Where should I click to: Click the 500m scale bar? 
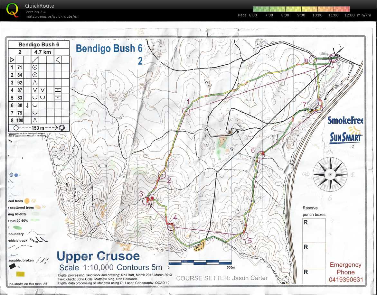tap(200, 262)
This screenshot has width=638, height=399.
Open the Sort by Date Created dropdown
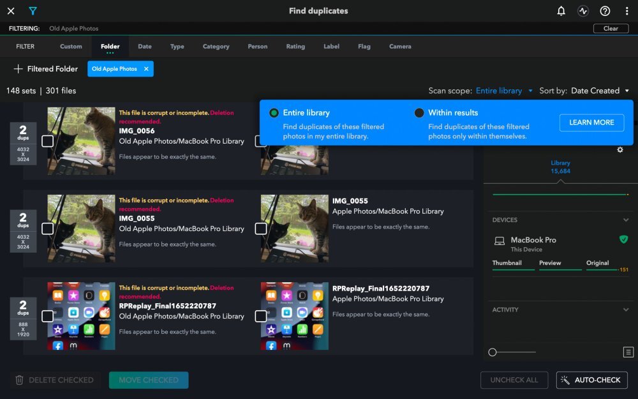[x=600, y=91]
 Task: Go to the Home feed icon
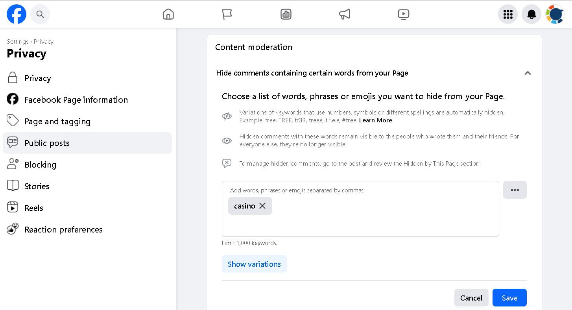tap(168, 14)
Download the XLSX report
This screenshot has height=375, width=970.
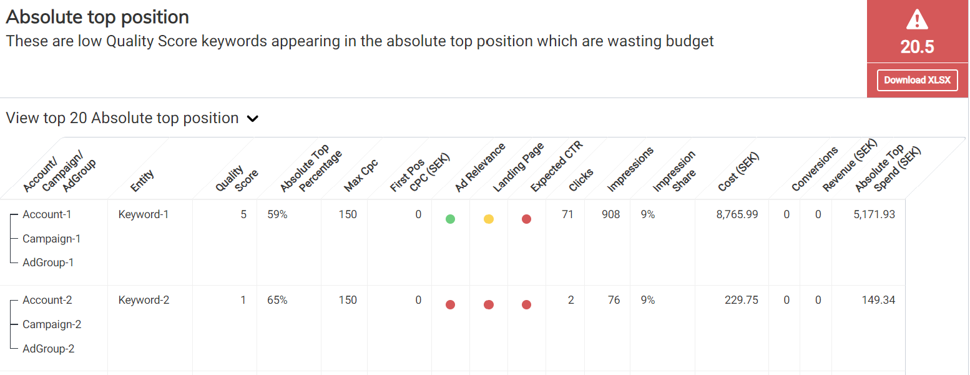click(x=917, y=80)

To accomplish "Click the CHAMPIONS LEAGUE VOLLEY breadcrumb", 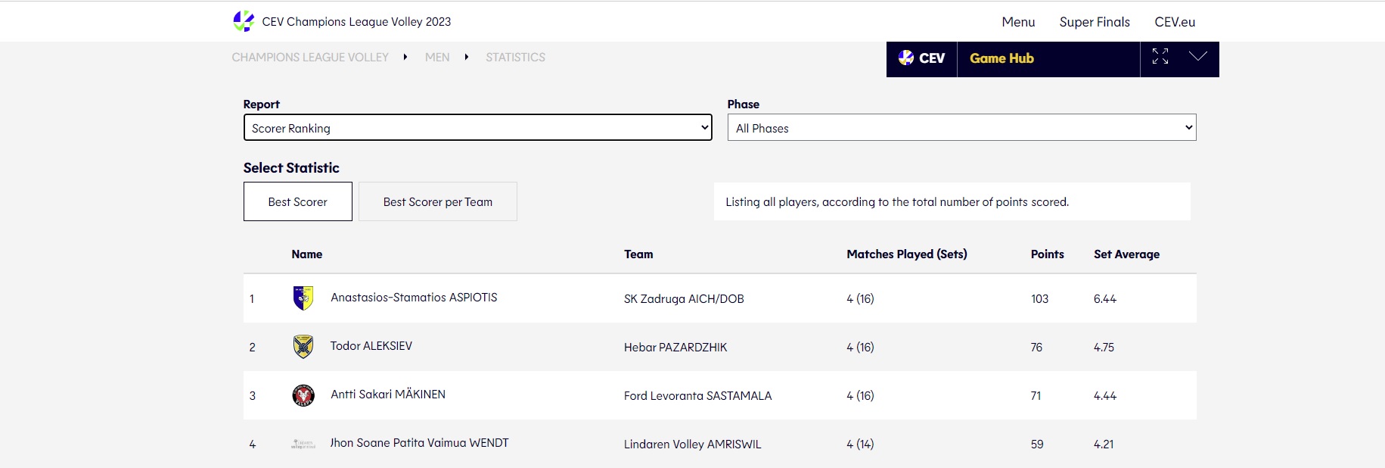I will pos(310,58).
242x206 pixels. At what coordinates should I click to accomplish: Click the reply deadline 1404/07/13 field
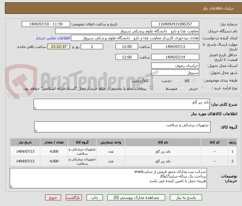click(175, 46)
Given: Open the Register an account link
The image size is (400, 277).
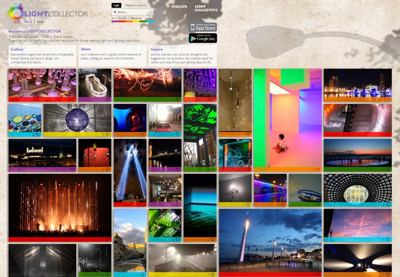Looking at the screenshot, I should pyautogui.click(x=135, y=5).
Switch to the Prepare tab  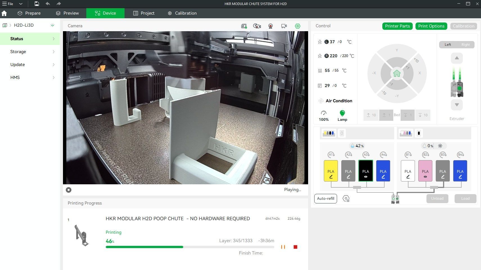[29, 13]
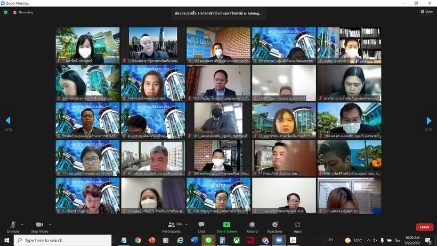Viewport: 437px width, 246px height.
Task: Open the Participants panel
Action: [x=171, y=226]
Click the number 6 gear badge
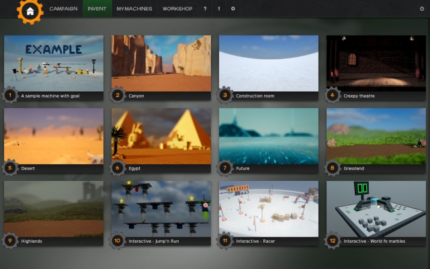Screen dimensions: 430x269 pos(118,168)
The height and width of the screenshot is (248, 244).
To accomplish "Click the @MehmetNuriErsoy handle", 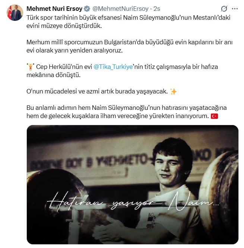I will coord(120,9).
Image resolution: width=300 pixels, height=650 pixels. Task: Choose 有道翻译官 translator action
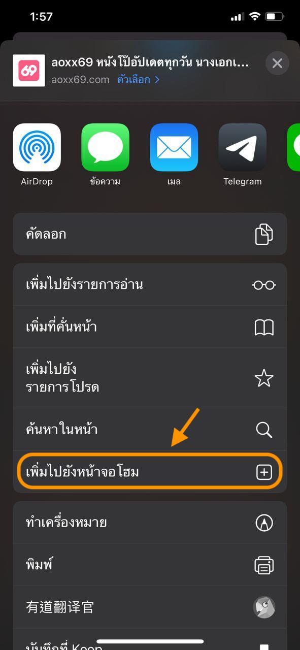[150, 607]
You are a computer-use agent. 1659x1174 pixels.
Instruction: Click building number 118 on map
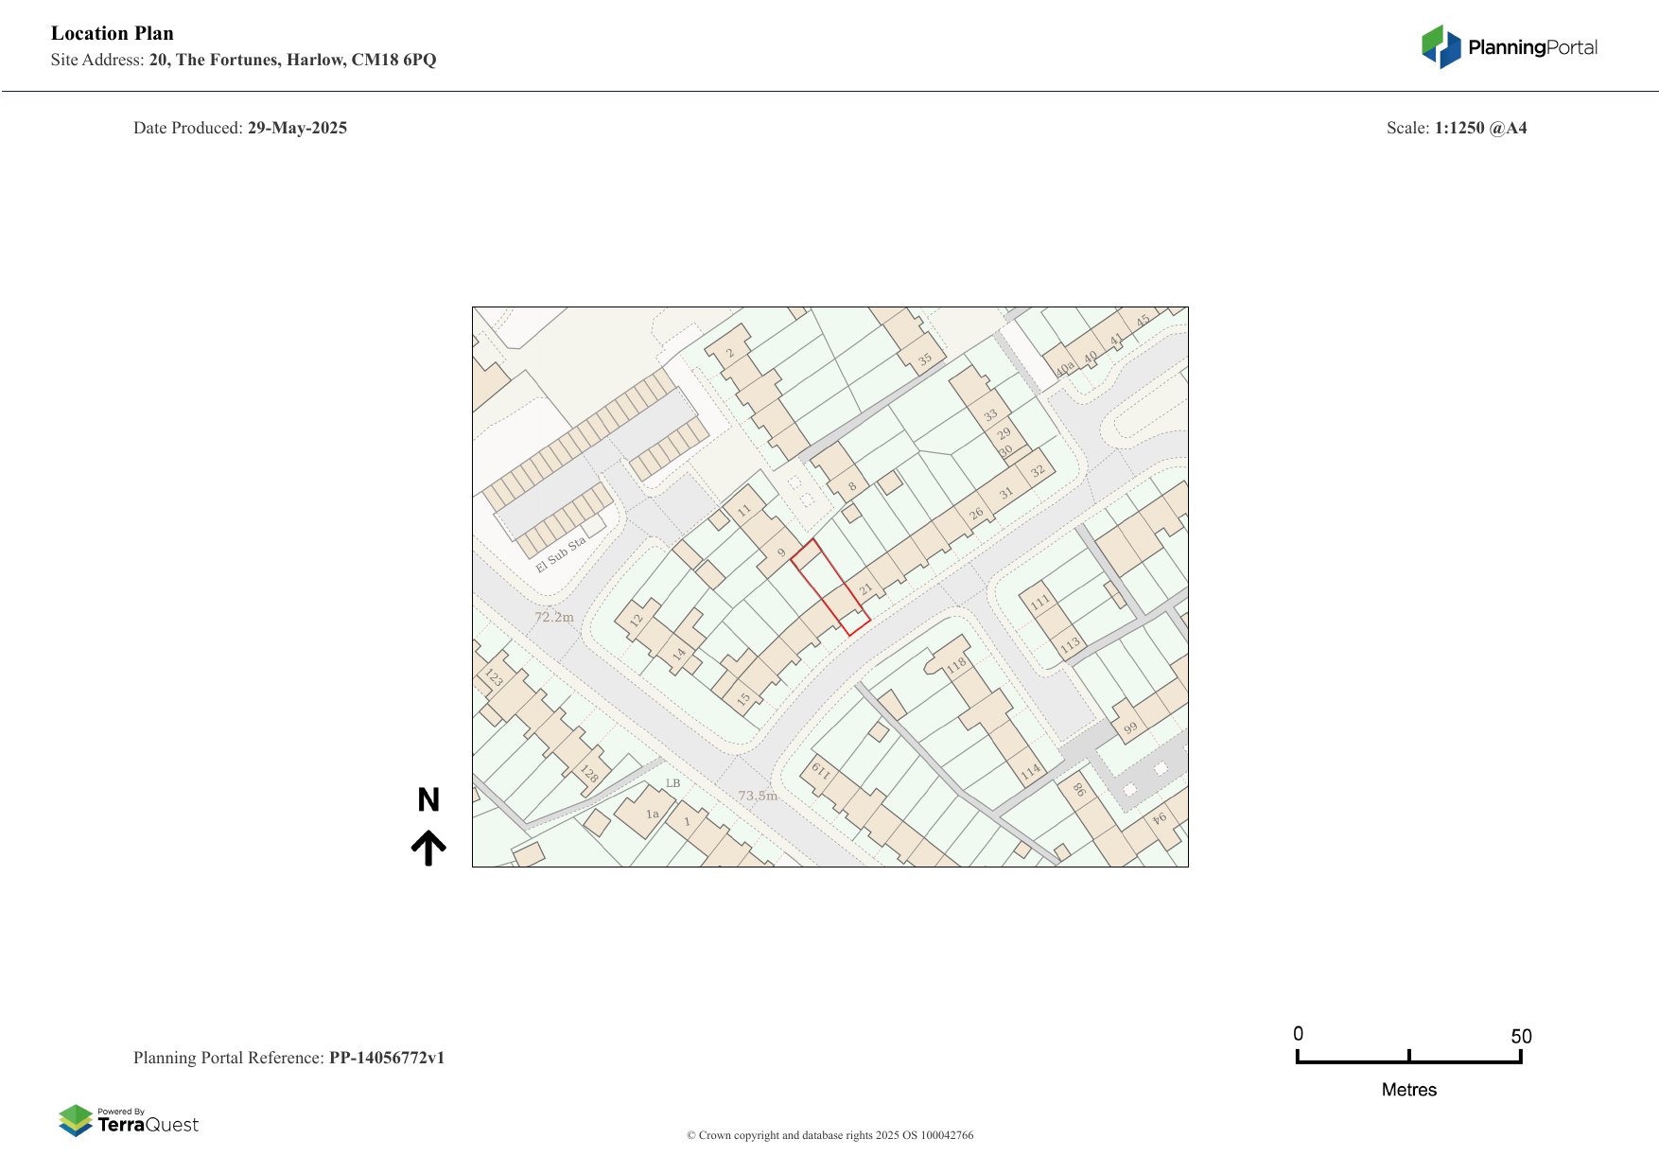coord(956,663)
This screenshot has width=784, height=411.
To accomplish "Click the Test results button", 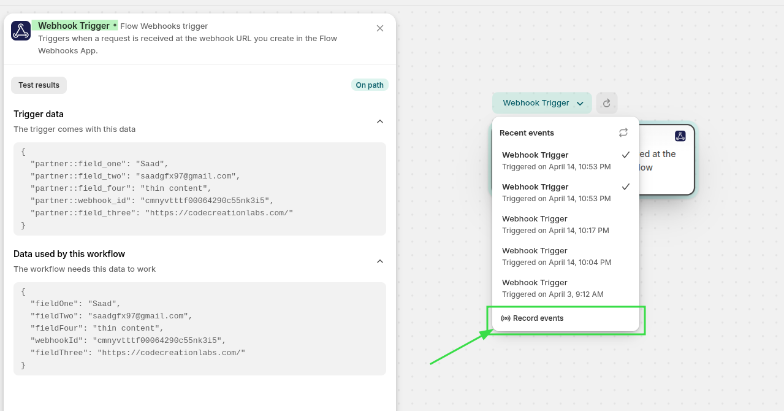I will click(x=39, y=85).
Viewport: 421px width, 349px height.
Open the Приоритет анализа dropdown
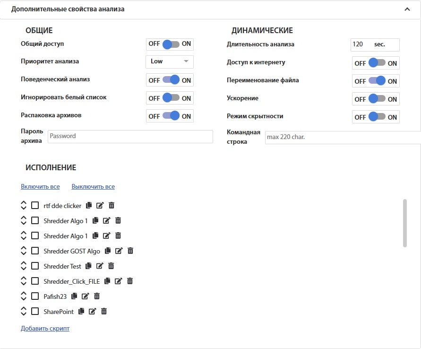tap(170, 61)
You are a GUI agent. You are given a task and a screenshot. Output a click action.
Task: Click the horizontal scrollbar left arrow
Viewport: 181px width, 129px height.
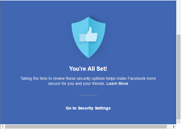(3, 126)
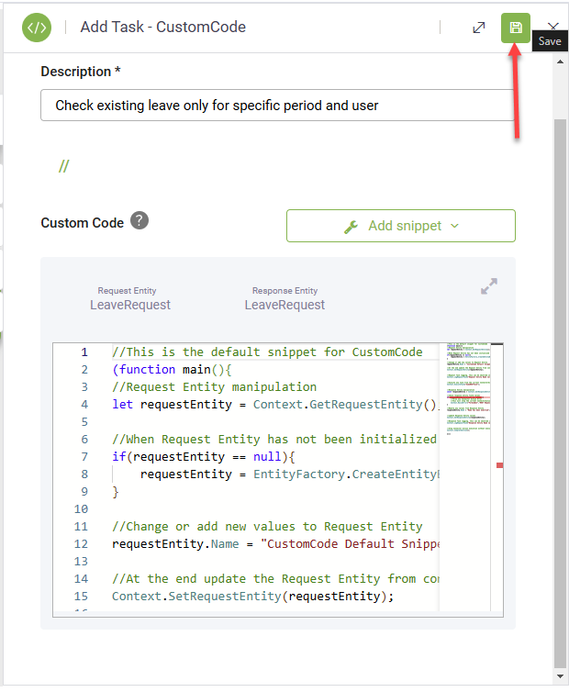Click the green Save icon
Viewport: 569px width, 692px height.
pyautogui.click(x=516, y=28)
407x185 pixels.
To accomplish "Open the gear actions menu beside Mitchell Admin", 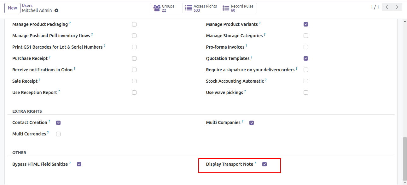I will pyautogui.click(x=56, y=10).
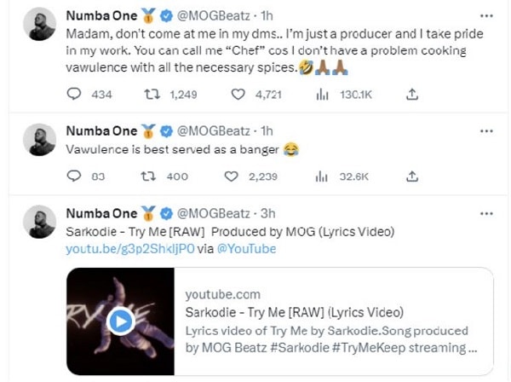Image resolution: width=511 pixels, height=382 pixels.
Task: Open more options on the Sarkodie tweet
Action: click(486, 212)
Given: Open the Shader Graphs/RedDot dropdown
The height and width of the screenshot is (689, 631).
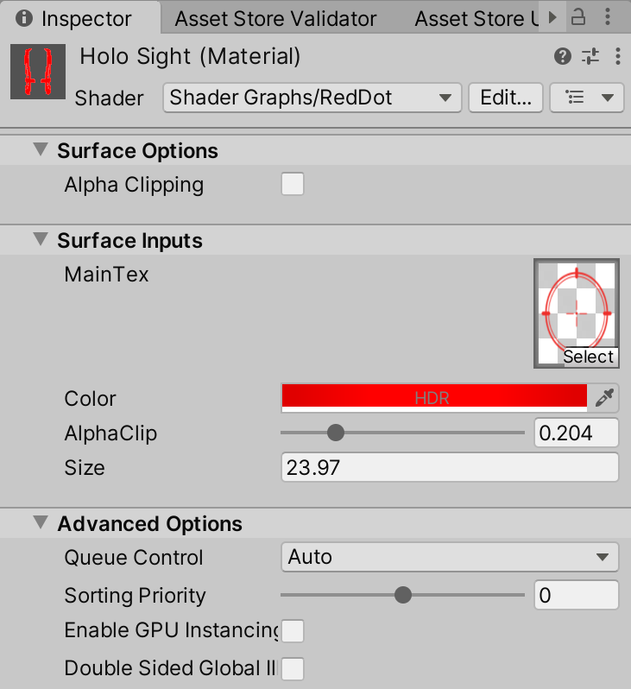Looking at the screenshot, I should [x=312, y=98].
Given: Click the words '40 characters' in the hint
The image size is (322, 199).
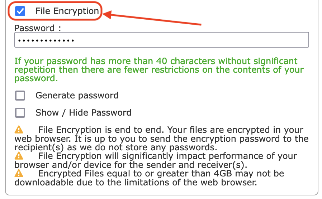Looking at the screenshot, I should 184,61.
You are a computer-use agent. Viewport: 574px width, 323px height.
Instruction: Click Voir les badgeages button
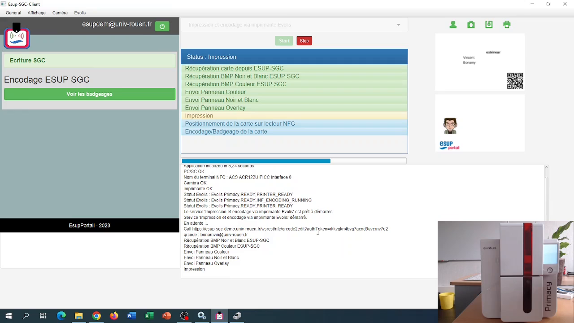89,94

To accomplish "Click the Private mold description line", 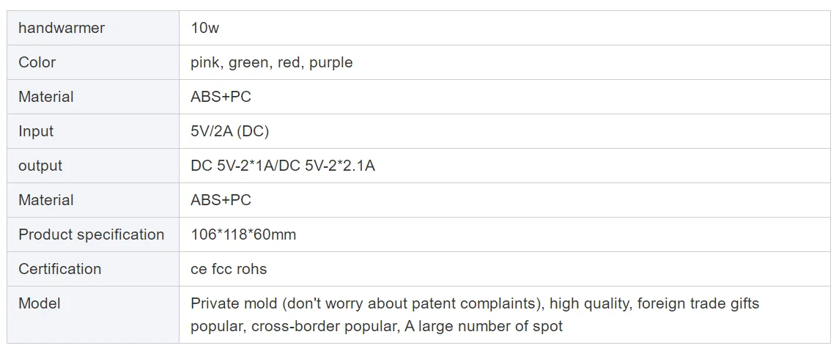I will pyautogui.click(x=474, y=303).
++++++++
Copy, from the lines above, each one that holds "agent".

You are a computer-use agent. 1659x1174 pixels.
You are a GUI agent. You are given a task and a screenshot. Output a click action.
You are a computer-use agent. Viewport: 574px width, 323px height.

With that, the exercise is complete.